Just like a mechanic, every IT professional needs a set of good tools. Below is a list of my favourites:
PStart: A ’start’ menu for portable applications running of USB sticks or removable disk. Sits in the system tray (www.pegtop.net/start)
TextPad: There are lots of good text editor for windows out there. In fact the only really terible on appears to be Notepad, the one that ships natively with Windows. I’ve gotten used to TextPad (www.textpad.com). It offers just enough of what I need without too much of what I don’t. Other good, more powerful alternatives are Notepad++ (notepad-plus-plus.org) and Programmers Noteapd (www.pnotepad.org)
Altap Salamander: Dual pane file manager (www.altap.cz). Once again, not the most powerful windows explorer alternative, but the one that works for me. If you’re after bells and wisltes and cutomisability check out XYplorer (www.xyplorer.com)
Ditto: Clippboard manager (ditto-cp.sourceforge.net). Once you start using this, you’ll never know how you lived without it!

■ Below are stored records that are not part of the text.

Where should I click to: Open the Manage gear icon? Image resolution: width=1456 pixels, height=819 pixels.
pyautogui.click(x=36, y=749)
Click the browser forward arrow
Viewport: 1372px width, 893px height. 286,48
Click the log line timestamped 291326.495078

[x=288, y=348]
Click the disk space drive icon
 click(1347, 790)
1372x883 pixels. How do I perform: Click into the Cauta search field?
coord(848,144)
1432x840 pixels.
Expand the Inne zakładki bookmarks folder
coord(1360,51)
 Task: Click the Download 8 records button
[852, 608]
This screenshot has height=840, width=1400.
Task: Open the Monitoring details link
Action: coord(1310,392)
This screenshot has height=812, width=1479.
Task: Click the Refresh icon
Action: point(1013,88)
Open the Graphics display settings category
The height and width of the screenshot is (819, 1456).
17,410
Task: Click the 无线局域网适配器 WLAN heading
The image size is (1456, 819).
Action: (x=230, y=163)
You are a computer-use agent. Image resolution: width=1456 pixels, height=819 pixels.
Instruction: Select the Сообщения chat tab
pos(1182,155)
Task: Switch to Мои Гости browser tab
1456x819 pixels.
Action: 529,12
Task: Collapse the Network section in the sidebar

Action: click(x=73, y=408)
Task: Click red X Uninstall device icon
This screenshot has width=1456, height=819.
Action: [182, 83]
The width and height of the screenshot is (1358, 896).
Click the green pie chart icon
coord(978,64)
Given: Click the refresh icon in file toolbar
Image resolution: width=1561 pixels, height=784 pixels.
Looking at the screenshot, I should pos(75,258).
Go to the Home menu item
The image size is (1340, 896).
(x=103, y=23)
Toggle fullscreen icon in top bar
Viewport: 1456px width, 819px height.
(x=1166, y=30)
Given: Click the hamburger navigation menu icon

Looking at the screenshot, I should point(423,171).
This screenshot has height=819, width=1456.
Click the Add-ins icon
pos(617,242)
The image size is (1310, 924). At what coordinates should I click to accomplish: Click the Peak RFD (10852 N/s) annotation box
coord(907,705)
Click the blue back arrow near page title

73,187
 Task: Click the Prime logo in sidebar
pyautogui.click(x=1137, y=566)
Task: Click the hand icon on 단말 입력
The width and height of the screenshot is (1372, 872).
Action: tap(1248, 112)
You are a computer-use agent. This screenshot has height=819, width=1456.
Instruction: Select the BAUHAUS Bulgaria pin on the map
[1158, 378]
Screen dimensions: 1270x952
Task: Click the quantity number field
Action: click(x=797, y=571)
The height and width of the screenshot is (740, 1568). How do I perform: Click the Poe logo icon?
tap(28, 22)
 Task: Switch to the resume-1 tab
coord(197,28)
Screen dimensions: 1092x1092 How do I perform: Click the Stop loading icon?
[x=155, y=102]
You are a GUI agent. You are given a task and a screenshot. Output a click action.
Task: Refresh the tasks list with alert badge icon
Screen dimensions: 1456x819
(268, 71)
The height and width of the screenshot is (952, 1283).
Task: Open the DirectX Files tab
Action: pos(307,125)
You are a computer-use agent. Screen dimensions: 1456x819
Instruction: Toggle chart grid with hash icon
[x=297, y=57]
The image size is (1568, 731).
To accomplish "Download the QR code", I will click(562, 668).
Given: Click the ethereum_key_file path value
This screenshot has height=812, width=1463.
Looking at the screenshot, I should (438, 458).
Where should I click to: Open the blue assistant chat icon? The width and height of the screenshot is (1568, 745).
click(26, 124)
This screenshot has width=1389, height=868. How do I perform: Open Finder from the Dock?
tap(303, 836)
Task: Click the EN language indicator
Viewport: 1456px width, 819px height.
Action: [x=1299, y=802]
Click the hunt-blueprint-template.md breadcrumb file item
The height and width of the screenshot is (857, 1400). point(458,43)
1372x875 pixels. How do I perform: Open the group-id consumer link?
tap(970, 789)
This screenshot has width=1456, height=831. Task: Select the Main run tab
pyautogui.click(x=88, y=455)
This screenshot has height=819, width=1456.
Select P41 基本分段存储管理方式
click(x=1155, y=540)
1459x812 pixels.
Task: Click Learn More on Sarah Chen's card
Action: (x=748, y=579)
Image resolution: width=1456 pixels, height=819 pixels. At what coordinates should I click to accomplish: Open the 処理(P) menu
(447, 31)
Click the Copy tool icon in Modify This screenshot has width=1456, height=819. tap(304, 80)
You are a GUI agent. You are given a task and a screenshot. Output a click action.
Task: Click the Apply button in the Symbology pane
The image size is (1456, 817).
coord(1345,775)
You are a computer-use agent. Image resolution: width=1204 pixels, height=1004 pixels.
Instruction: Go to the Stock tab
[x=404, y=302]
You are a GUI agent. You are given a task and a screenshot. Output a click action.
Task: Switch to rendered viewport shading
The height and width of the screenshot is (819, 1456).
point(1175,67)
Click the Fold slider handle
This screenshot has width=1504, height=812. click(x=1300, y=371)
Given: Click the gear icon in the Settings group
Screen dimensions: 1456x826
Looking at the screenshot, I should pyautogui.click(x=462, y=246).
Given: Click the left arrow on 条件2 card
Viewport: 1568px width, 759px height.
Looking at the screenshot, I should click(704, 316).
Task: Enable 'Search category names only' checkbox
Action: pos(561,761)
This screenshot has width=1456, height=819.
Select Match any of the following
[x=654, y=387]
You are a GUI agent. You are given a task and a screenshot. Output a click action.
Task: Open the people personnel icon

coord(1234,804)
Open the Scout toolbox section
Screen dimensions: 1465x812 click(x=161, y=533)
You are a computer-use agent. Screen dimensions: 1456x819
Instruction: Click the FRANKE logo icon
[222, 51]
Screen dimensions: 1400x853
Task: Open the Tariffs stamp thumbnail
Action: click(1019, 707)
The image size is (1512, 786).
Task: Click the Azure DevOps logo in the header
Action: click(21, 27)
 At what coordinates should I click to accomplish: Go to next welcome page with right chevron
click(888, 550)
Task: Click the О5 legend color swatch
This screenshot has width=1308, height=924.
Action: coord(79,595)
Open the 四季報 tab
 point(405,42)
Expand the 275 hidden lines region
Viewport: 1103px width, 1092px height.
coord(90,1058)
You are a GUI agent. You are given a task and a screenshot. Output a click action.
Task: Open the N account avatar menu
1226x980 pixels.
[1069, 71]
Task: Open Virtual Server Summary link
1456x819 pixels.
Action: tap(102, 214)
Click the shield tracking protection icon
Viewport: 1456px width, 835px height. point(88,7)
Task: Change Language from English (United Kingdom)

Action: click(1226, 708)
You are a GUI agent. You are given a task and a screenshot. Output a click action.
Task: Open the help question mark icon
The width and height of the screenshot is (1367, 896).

Pick Pick: Forget Windows’ snipping tool. PicPick is a full-featured screen capture tool, image editor, color picker and more (www.picpick.org/en)
PyCharm: Currently my favourite Python IDE (www.jetbrains.com). I used to use Wingware (www.wingware.com) and am also quite impressed with Python Tools for Visual Studio (pytools.codeplex.com).
AutoHotkey: Scriptable desktop automation tool (www.autohotkey.com). Infinite posibilities with this too. But I use it primarily to allow Ctrl+V copying into the windows command prompt window.